| Given information |

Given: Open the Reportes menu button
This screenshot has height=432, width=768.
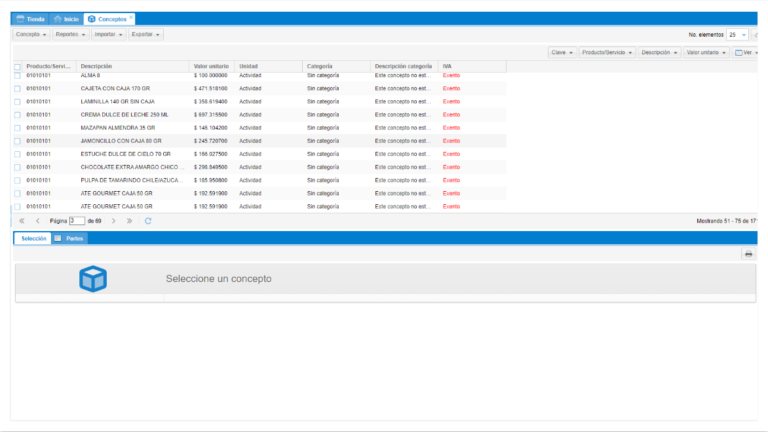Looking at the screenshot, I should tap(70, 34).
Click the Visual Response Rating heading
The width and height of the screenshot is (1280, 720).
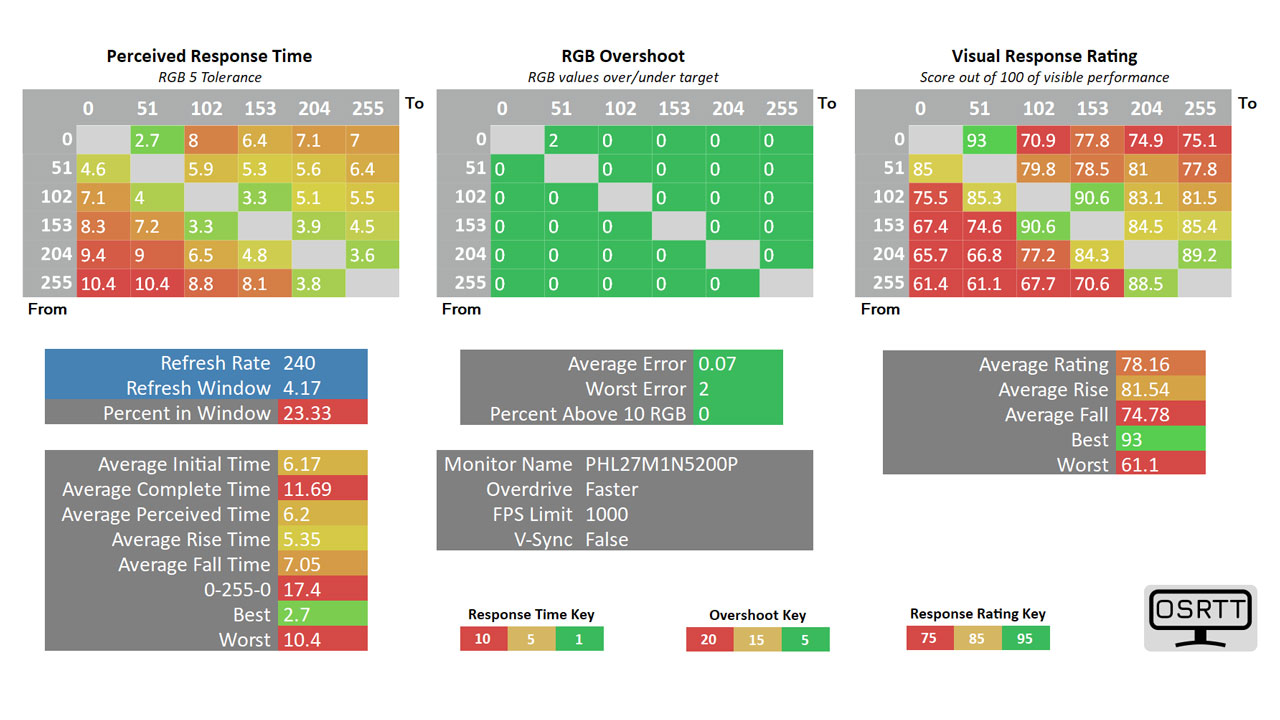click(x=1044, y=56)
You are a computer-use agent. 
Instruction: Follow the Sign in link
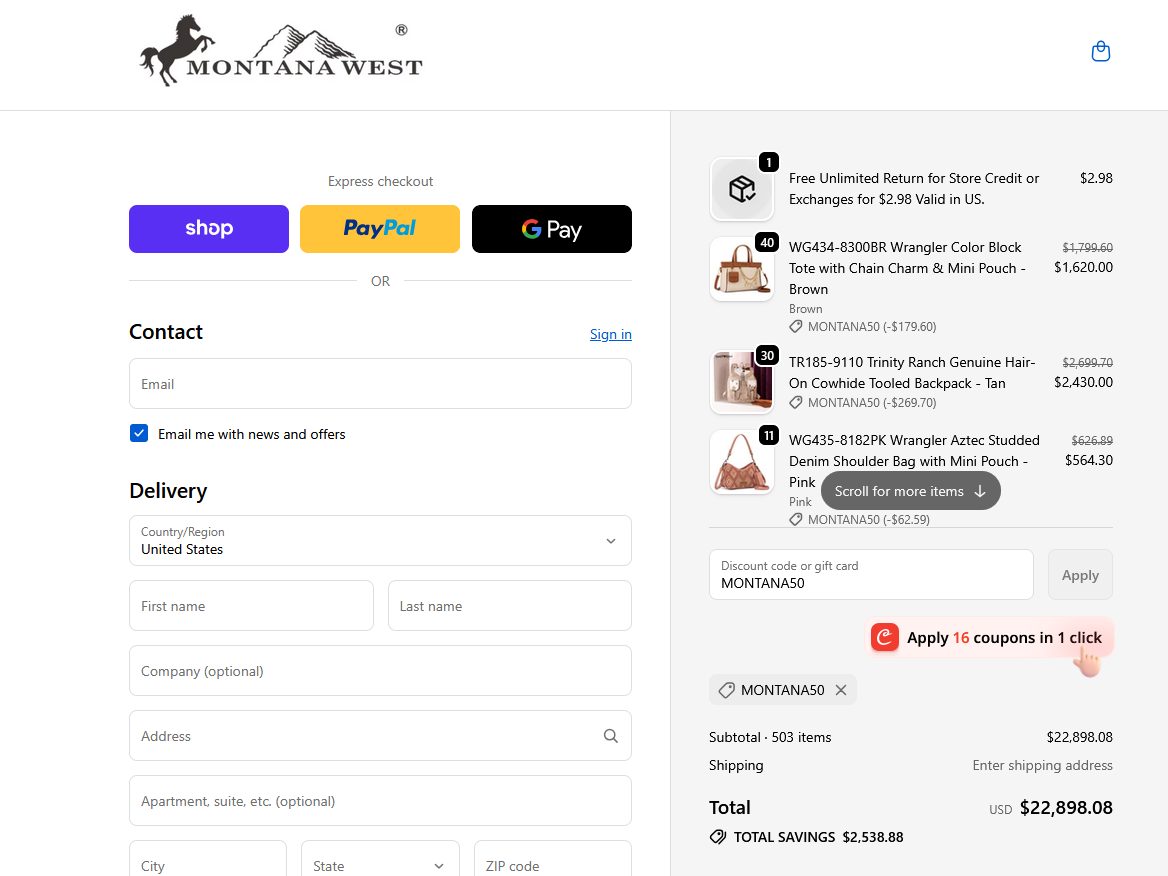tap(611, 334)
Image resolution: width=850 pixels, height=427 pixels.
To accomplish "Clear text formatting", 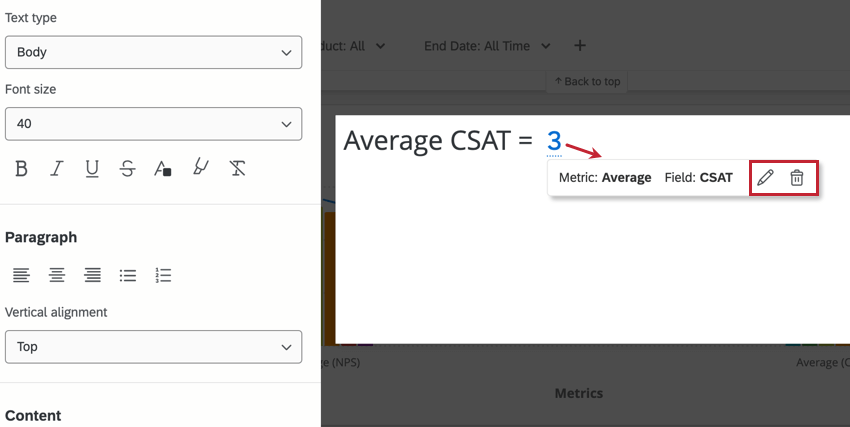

| What you have to do |
Put the lines from the one containing "You are a computer-use agent." through the end of the records, both included, into a numbered list, leaving out blank lines and the pictures.

| Solution to the problem |
1. You are a computer-use agent. 
2. Instruction: Follow the Sign in link
3. tap(611, 334)
4. Image resolution: width=850 pixels, height=427 pixels.
5. To accomplish "Clear text formatting", 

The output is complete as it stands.